Dr. Davis

The Difference Between Eyesight and Vision

Clear, crisp letters on the Snellen eye chart may indicate perfect eyesight, but that doesn’t always translate to perfect vision. Many who pass a regular comprehensive eye exam emerge with undiagnosed vision disorders that continue to affect reading, learning, memory and cognition.


Gainesville, VA -- (SBWIRE) -- 11/23/2012 -- Seeing clearly, in itself, is no small feat. As light is reflected by objects near and far, it enters the eye through the cornea. It is then focused through the pupil as tiny muscles in the iris contract and relax, opening and closing in response. The lens, just behind the pupil, changes shape with the help of small muscles in the ciliary body to focus the light onto the retina at the back of the eye. Millions of photoreceptive nerve cells within the retina send light energy in the form of electric impulses through the optic nerve to the brain. Light sensitive cone cells, in the center portion of the retina called the macula, specialize in color and detail seen in bright light. Low light, peripheral vision cells, called rods, surround the macula, acting as motion sensors in dim conditions. This is the miracle of eyesight.
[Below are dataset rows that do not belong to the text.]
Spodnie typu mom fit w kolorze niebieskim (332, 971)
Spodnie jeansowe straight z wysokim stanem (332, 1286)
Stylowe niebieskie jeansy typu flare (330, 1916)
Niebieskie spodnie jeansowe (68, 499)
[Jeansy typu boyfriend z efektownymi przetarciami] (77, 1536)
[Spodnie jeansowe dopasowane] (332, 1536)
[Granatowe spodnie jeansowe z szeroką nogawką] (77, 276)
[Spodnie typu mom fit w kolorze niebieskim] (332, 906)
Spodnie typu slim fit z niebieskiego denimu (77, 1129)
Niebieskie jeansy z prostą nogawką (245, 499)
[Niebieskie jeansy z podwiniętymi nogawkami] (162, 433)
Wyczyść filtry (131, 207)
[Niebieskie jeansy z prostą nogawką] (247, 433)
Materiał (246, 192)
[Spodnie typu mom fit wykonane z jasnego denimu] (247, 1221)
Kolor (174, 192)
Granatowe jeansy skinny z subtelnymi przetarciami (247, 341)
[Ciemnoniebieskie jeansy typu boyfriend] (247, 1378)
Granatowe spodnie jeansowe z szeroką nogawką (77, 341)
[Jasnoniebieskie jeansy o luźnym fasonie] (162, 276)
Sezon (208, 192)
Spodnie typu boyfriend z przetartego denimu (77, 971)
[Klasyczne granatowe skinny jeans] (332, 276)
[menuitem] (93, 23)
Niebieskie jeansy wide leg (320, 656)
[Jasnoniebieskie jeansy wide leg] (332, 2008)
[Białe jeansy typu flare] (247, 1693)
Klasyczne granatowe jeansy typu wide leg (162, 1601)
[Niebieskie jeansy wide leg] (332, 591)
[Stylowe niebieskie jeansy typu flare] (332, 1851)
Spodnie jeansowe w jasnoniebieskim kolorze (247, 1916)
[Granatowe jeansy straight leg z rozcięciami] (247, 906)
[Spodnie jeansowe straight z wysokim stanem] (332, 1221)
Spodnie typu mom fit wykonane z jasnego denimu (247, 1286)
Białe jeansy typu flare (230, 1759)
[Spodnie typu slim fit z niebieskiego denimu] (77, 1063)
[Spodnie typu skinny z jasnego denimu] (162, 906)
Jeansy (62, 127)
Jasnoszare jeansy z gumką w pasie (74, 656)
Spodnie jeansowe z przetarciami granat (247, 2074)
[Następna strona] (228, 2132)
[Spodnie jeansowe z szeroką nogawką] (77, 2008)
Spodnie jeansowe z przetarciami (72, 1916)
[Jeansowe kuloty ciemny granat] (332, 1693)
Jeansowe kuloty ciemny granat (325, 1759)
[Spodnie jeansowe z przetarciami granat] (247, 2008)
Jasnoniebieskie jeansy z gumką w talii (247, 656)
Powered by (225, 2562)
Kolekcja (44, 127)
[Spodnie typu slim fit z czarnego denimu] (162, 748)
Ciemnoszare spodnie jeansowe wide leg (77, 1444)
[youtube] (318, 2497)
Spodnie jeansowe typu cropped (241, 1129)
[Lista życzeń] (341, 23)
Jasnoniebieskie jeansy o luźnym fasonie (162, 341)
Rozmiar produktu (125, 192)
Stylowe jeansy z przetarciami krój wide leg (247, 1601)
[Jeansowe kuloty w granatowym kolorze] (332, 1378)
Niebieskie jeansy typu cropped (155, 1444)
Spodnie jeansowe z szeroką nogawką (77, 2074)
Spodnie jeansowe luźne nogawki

The retina sends about ten million messages to the brain each second according to University of Pennsylvania Medical School research. Translating that light energy into awe-inspiring images of the world around us involves integrated responses by many parts of the eye and brain. Binocular vision, tracking, and focusing processes all work together with nerve impulses and motor skills to provide not only a clear image, but a clear interpretation of that image, giving it meaning through visual motor integration with the brain. Eyes, neurons, and brain are all working together to provide image, color, movement, depth of field and meaning for cognitive interpretation of all that we see. Now we are talking vision.

Not everything, however, is as cut and dry as reading a letter on a black and white chart. Strabismus, or deviating eye; amblyopia, or lazy eye; letter reversal; and convergence insufficiency can all make visual and learning skills less than perfect. Reading can become a difficult task, and translating letters, numbers and symbols into meaningful information can prove confusing to students with vision disorders. Most disorders like these can be dramatically improved through vision therapy. Similarly, vision skills like tracking, binocular vision, color vision, visual memory, and visual form discrimination can also see measurable improvement through vision therapy programs.

When patients continue to experience vision issues, even after eyesight is tested and corrected, Dr. Tod Davis of Developmental Optometry & Vision Therapy Services can make a significant difference. Under his direction, patients experiencing problems that have prevented them from enjoying and excelling at specific tasks undergo vision therapy, learning how to strengthen and restore communication between the eye and the brain. Reading, learning, and hand-to-eye-to-brain activities required in sports, careers and countless tasks used in everyday living become easier. Dreams, goals and achievements that once seemed impossible become realistic and within reach.

Developmental vision testing, combined with vision therapy targeting a variety of vision skills, can help struggling students and lifelong learners enjoy tasks that once proved frustrating. Dr. Davis puts over 30 years of experience into helping patients throughout eastern Virginia embrace the world of good vision, in tandem with good eyesight, bringing their world, as they see it, into focus.

Author published earlier about “Developmental Optometrist Dr. Tod Davis reveals Vision Therapy success story” and now came with Treat convergence insufficiency in Virginia for all.